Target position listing
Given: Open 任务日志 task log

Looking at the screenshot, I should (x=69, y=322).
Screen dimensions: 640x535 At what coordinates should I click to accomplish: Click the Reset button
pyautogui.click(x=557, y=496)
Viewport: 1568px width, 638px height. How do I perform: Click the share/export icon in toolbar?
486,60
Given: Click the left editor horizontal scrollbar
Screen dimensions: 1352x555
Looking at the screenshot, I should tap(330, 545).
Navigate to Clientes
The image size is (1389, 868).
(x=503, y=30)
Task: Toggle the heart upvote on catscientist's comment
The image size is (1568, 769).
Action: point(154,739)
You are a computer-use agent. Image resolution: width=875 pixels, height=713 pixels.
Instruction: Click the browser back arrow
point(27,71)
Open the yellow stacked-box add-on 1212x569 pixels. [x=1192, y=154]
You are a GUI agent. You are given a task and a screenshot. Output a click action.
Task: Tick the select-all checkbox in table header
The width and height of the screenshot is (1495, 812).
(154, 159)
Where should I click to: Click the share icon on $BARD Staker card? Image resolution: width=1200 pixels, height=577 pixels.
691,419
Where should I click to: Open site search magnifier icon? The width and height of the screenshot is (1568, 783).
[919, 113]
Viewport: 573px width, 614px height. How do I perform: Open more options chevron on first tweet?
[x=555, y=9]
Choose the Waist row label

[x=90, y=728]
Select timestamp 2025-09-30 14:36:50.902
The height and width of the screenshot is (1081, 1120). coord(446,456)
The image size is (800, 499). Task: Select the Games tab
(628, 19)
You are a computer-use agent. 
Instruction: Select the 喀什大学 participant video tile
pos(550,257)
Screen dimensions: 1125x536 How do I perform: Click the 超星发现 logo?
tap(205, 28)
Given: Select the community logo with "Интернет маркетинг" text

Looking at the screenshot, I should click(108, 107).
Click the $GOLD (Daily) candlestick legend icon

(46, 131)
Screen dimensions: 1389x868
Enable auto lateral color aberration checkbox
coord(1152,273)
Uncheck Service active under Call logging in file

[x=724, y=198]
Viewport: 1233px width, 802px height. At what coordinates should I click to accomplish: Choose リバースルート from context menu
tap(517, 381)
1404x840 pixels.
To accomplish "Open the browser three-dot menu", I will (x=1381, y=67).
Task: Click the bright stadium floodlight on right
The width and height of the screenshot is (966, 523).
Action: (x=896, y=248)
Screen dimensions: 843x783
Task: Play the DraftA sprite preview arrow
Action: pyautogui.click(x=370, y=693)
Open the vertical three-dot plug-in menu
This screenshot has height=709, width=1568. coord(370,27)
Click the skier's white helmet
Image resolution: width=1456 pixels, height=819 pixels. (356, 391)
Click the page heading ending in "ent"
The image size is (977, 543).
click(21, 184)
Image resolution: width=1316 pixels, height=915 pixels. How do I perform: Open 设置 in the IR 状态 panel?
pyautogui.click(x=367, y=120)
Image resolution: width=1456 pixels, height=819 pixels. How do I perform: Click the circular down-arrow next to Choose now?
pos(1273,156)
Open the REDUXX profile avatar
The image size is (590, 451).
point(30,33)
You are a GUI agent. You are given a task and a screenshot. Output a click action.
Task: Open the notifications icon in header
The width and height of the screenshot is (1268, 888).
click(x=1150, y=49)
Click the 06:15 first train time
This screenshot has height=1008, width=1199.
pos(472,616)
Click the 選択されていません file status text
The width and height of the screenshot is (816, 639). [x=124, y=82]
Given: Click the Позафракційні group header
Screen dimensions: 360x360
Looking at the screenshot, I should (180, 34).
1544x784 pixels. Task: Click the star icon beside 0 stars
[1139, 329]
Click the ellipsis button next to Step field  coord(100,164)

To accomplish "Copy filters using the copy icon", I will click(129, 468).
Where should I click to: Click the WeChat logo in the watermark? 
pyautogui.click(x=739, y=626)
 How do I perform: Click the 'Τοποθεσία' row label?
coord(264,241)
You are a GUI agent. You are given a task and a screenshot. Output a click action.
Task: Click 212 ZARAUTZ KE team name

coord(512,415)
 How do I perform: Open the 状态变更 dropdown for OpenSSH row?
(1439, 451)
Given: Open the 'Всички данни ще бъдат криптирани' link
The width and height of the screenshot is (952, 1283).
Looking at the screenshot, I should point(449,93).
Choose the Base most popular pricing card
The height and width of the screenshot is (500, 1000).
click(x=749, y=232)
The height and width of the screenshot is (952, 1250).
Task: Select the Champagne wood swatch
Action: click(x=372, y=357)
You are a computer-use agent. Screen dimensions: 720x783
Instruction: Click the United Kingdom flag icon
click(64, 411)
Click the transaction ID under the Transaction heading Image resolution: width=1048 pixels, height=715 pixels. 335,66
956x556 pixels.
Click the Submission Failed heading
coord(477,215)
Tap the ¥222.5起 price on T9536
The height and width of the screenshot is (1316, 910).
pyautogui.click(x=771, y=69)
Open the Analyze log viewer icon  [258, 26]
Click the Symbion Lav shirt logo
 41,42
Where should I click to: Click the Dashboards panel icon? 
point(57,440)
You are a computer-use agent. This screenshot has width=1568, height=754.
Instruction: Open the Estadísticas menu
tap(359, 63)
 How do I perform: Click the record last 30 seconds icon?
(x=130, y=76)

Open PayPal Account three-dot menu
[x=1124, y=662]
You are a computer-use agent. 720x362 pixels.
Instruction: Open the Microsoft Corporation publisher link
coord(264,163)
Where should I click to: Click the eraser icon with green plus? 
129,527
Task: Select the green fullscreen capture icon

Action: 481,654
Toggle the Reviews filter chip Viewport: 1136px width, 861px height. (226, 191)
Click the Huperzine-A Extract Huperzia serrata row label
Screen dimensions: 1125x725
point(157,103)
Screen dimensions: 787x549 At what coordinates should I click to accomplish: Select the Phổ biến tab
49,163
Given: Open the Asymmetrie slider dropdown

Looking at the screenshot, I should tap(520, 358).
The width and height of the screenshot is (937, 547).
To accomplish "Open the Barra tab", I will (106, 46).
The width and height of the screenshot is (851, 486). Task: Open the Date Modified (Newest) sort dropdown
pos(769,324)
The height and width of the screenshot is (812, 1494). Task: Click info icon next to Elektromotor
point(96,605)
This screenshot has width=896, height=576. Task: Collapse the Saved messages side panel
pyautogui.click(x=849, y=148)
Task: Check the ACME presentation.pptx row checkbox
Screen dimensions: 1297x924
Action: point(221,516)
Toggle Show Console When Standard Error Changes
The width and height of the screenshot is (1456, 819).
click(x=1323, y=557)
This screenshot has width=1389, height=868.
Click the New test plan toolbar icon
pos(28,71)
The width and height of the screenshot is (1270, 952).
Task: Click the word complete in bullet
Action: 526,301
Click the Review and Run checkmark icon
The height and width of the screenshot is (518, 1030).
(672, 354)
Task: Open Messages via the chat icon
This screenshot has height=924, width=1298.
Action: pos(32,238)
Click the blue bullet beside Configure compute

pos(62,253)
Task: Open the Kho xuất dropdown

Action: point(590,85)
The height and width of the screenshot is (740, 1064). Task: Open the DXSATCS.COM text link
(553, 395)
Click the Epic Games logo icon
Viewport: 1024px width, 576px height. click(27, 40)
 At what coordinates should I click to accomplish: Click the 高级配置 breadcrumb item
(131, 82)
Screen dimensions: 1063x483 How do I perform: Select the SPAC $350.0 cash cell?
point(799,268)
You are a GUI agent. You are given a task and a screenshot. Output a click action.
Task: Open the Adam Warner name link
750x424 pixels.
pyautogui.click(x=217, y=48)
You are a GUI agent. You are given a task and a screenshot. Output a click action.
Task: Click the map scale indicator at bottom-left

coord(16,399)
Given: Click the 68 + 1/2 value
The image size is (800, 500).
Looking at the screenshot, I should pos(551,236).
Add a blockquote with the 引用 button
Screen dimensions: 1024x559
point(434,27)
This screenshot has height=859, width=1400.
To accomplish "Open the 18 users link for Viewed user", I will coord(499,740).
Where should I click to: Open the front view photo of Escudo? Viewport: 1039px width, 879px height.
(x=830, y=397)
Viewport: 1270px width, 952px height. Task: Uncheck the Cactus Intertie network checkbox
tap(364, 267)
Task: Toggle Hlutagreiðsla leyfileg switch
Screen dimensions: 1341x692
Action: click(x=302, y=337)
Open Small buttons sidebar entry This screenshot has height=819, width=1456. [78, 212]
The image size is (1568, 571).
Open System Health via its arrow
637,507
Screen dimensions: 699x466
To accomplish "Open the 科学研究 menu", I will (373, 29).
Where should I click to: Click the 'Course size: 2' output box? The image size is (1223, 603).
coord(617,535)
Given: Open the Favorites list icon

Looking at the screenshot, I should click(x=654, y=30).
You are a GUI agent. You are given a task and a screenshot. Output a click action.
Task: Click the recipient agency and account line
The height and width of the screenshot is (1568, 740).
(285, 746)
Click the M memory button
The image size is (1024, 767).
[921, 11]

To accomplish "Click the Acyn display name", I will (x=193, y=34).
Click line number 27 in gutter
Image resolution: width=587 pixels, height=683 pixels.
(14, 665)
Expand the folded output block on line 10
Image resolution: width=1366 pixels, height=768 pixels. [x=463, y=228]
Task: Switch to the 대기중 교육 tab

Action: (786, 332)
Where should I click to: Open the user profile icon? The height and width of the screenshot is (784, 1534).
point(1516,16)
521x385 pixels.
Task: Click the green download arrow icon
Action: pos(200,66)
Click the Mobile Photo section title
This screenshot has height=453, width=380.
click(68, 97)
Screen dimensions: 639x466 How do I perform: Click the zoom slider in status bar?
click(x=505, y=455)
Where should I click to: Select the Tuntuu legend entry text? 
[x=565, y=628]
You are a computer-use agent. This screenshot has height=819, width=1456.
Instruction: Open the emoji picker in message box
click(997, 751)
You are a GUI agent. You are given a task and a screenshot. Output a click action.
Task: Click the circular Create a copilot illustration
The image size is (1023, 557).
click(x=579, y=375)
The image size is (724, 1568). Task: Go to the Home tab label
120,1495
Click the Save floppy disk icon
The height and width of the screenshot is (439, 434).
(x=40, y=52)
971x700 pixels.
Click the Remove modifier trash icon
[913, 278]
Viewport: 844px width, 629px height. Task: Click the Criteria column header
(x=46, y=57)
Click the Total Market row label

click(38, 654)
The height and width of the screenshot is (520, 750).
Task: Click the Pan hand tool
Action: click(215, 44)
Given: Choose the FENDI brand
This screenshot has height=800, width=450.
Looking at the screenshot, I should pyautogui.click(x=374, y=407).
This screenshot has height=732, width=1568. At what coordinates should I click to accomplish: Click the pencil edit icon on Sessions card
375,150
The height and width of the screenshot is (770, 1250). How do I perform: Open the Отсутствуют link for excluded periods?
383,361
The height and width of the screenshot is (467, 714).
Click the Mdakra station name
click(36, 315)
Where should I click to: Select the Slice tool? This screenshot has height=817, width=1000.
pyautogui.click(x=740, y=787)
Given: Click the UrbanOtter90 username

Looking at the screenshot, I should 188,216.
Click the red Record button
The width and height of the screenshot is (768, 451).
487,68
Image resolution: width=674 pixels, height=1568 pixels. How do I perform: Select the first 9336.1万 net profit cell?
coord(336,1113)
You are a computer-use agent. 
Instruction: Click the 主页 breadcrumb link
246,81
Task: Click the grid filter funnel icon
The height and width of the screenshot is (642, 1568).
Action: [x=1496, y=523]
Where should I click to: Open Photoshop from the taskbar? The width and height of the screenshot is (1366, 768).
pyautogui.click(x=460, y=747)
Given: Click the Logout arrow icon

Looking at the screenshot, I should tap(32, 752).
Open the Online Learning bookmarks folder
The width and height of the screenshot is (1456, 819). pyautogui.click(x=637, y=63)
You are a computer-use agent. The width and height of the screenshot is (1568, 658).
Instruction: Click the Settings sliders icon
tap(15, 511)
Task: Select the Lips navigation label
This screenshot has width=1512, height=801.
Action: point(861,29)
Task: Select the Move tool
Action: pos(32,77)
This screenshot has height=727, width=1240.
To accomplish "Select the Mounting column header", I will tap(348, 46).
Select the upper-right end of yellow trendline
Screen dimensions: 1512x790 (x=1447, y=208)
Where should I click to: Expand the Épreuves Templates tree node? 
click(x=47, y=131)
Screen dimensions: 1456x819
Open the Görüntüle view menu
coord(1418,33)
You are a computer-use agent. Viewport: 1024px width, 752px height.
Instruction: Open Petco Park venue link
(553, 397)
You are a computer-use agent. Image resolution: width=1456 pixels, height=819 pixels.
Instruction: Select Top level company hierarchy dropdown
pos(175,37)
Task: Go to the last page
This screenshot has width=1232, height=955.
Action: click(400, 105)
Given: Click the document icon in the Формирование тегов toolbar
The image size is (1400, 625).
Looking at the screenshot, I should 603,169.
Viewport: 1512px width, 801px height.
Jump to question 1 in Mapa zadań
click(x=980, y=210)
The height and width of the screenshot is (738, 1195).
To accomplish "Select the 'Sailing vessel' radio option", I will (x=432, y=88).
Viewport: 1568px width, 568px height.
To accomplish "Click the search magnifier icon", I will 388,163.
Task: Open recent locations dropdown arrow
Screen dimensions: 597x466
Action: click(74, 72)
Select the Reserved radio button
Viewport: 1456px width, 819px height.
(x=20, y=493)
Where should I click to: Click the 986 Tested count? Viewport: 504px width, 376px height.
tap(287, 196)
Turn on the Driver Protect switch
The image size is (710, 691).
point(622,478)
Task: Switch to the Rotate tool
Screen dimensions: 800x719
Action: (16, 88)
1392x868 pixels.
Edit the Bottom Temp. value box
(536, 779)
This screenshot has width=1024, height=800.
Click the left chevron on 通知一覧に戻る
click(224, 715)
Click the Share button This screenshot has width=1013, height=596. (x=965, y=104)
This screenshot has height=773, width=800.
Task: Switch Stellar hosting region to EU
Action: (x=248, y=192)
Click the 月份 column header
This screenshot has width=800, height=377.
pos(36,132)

◆ YOUR INSTRUCTIONS:
Convert the lines of the listing from the line containing "Given: Open the 'Всички" up to and including the line containing "Action: click(x=372, y=357)" into a numbered list, omitting any blank lines.

◆ REPLY:
1. Given: Open the 'Всички данни ще бъдат криптирани' link
2. The width and height of the screenshot is (952, 1283).
3. Looking at the screenshot, I should point(449,93).
4. Choose the Base most popular pricing card
5. The height and width of the screenshot is (500, 1000).
6. click(x=749, y=232)
7. The height and width of the screenshot is (952, 1250).
8. Task: Select the Champagne wood swatch
9. Action: click(x=372, y=357)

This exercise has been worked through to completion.